Rachel Bruerville, curator of this month’s playlist and Making Waves Intern during 2019 shares the following thoughts about this special collection of recordings:

As an introduction to the final Making Waves #playlist of 2019, ‘Sacred Music Waves’, I would like to share some somewhat rambling thoughts on ‘sacredness’, Australian music, and culture.

Our ‘Sacred Music Waves’ playlist features quite an Anglo-centric collection of music. As someone who works in the office of an Anglican Cathedral, and who is a ‘classical’ choir nerd, my bias is probably showing! The idea for a sacred music playlist came from my revelation, as a composer who had never attended an Anglican choral service before beginning work in this office, that oh my gosh! There are mass settings and motets sung every single week to a captive audience who connect deeply with the music? What an incredible thing.

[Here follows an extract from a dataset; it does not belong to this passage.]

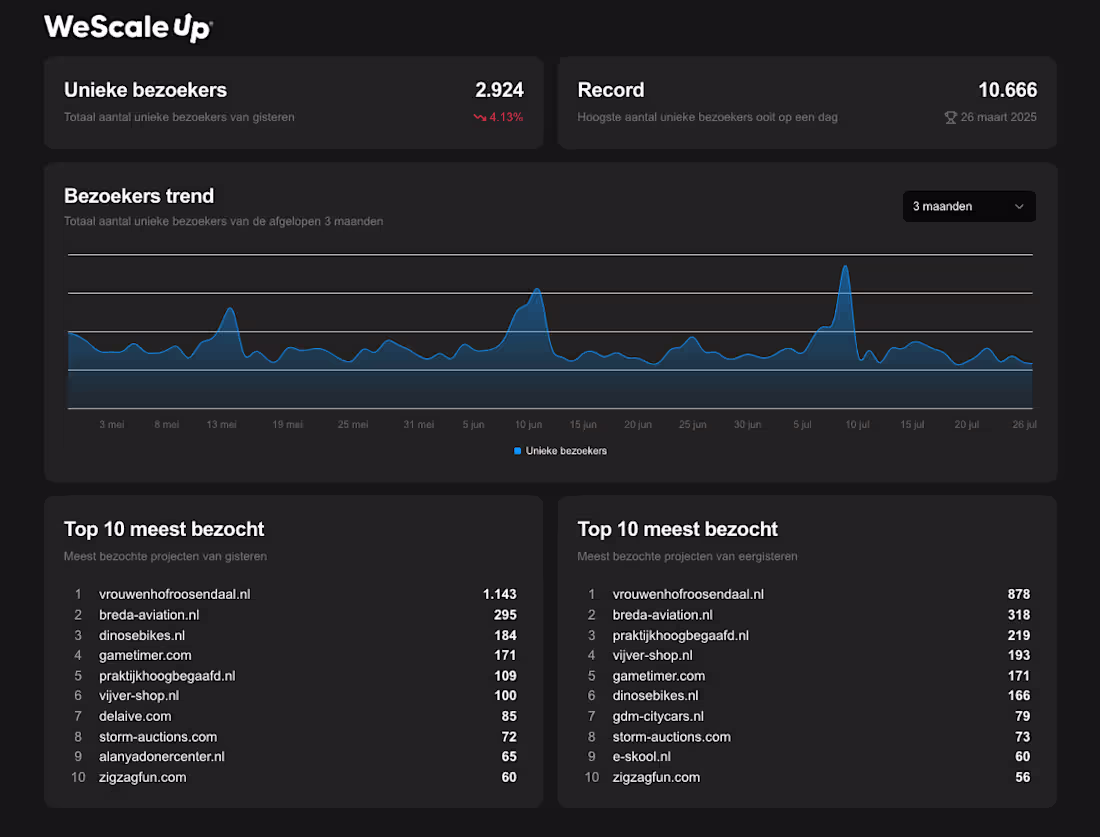The image size is (1100, 837).
Task: Open e-skool.nl from eergisteren's top 10
Action: click(x=641, y=757)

But what else might be considered ‘sacred’? The theme of country is certainly a very sacred thing. In Australian music making, considering the background of our shameful history, the appropriation of First Nations artistic and cultural material by non-Indigenous Australian composers is a very fraught area. Fortunately, awareness of these issues continues to grow among the musical community, as do respectful, genuine collaborations.

This is the first playlist I’ve curated, and it’s been quite overwhelming grappling with some of these issues of sacredness, diversity, representation, and, as always, what might make our music ‘sound Australian’… as well as searching for sharable recordings through this online platform!

I acknowledge the First Nations peoples of this land I call home, and the sacred nature of this music making that continues to thrive.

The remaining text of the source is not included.